→ CONSIGNES
A: Relevez, dans l'ordre où elles figurent, toutes les expressions que le passage cité, titre compris, place entre guillemets.
B: Recopiez à l'identique l'extrait du passage cité qui commence par « La plus importante » et se termine par « ces mesures fortes. ».

→ PASSAGE CITÉ
#####

Pourquoi la « crise des Gilets Jaunes » n'a-t-elle rien perdu de son intensité ?

La question est de plus en plus posée. La poursuite des manifestations de « gilets jaunes » en France attirent l'attention d'une grande partie des milieux politiques et des médias étrangers, ceux pour qui la France n'était jusqu'à présent qu'une puissance secondaire ne méritant pas de commentaires particuliers. Plusieurs réponses pourraient être apportées à cette question.

 La plus importante de celles-ci tient au fait que la persistance de ces manifestations révèle un phénomène que la plupart des pays développés n'ont jamais expérimentée . Non seulement cette persistance révèle un divorce de plus en plus marqué entre la population et le chef de l'Etat, mais elle met en évidence l'incapacité dudit chef de l'Etat à répondre aux critiques qui se généralisent à son égard. Un dernier exemple vient d'en être apporté par le fait qu'Emmanuel Macron, précipitamment rentré d'un week-end dans une station de ski, appelle à l'adoption de « mesures fortes contre la violence »...comme si ce n'était pas à lui de prendre ces mesures fortes.

Manifestement, il en serait bien empêché. Un ministre de l'Intérieur déconsidéré, une police exaspérées par la façon improvisée dont elle est utilisée, et qui entrent de plus en plus en sympathie avec les gilets jaunes qu'elle sait très bien distinguer des « casseurs », le fait même que ces casseurs paraissent encouragés par des émissaires du pouvoir pour déconsidérer les manifestants honnêtes, pose la question de savoir si désormais les forces de l'ordre accepteraient d'appliquer les mesures fortes auxquelles Emmanuel Macron rêve dans le calme d'un de ses bureaux à l'Élysée.

Plus en profondeur, l'opinion commence à réaliser que l'application de mesures de répression fortes risque de provoquer une recrudescence des mouvements pré-révolutionnaires, au lieu de les décourager comme c'est généralement le cas. Autant que l'on puisse savoir, c'est aussi de plus en plus le point de vue de la Grande Muette, c'est-à-dire de l'Armée

Cette même opinion, si l'on peut se permettre de l'interpréter, n'attend plus rien des conclusions que devrait proposer le Grand Débat dont Emmanuel Macron a plusieurs fois affirmé qu'elles ne changeraient rien à la ligne politique qu'il a lui-même défini sans consulter personne il y a plusieurs mois. La plus grande partie des conclusions qui commencent à s'en dégager demandent des changements profonds dans les équilibres et les choix politiques. Elles n'attendent rien d'Emmanuel Macron et de son parti La République en Marche qu'il utilise manifestement comme un instrument à son service.

Du mot d'ordre, Dissolution ou Démission, qui se répand de plus en plus non seulement chez les Gilets Jaunes mais aussi dans une partie de plus en plus grande de l'opinion publique, c'est le dernier terme, Démission, qui attire désormais l'attention. Jusqu'à présent, les esprits prudents avaient fait valoir qu'Emmanuel Macron avait été élu conformément au droit constitutionnel et qu'il serait gravement inconstitutionnel de demander sa démission. Mais manifestement les points de vue sont en train de changer. Celui qui est en train de s'imposer est « Place à un chef d'État compétent et amoureux de la France pour nous sauver du désastre ! ».

#####

→ INFORMATIONS FOURNIES
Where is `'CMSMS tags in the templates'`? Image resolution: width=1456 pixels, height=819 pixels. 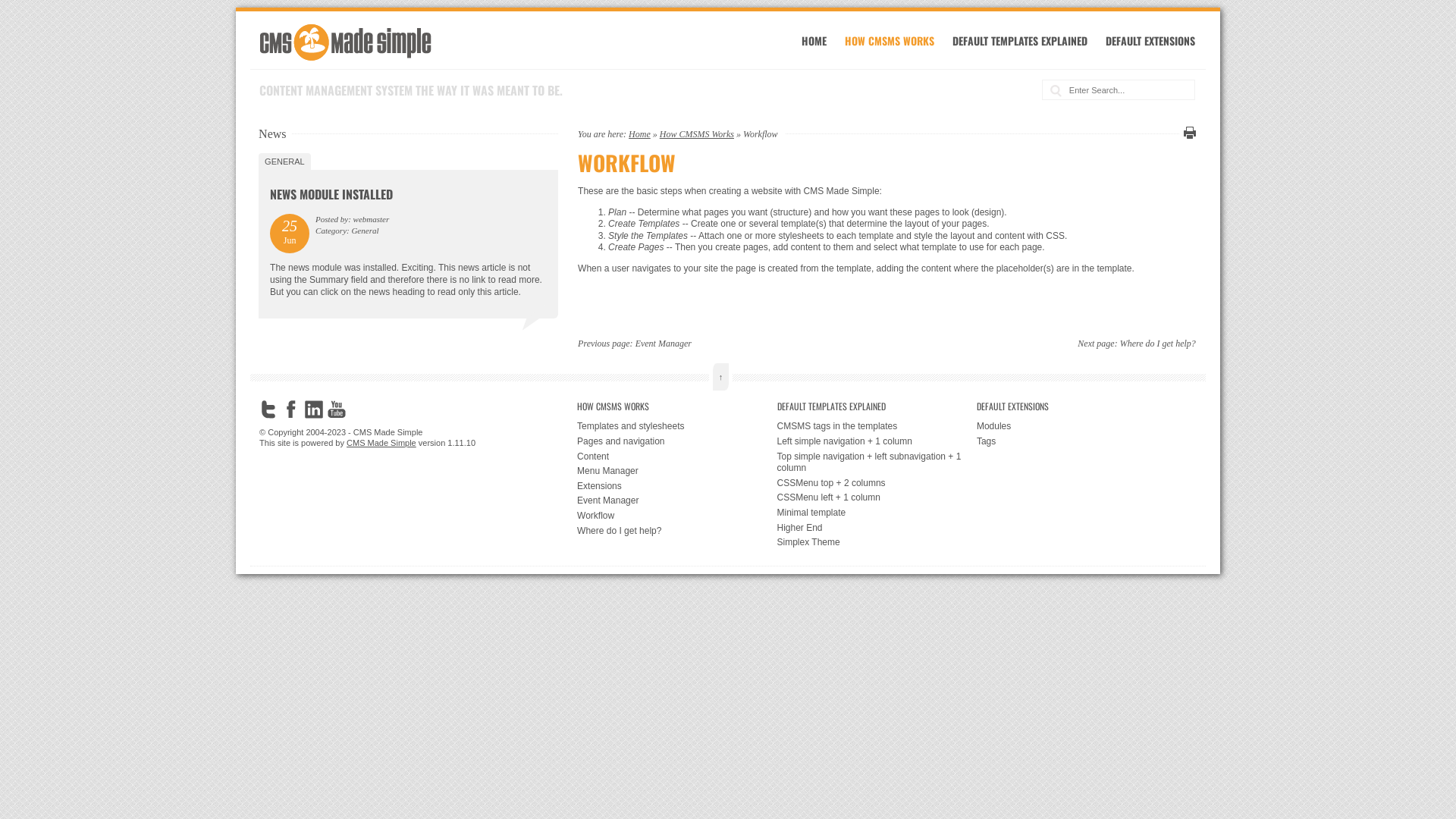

#####

→ VOS RÉPONSES
A:
- crise des Gilets Jaunes
- gilets jaunes
- mesures fortes contre la violence
- casseurs
- Place à un chef d'État compétent et amoureux de la France pour nous sauver du désastre !

B:
La plus importante de celles-ci tient au fait que la persistance de ces manifestations révèle un phénomène que la plupart des pays développés n'ont jamais expérimentée . Non seulement cette persistance révèle un divorce de plus en plus marqué entre la population et le chef de l'Etat, mais elle met en évidence l'incapacité dudit chef de l'Etat à répondre aux critiques qui se généralisent à son égard. Un dernier exemple vient d'en être apporté par le fait qu'Emmanuel Macron, précipitamment rentré d'un week-end dans une station de ski, appelle à l'adoption de « mesures fortes contre la violence »...comme si ce n'était pas à lui de prendre ces mesures fortes.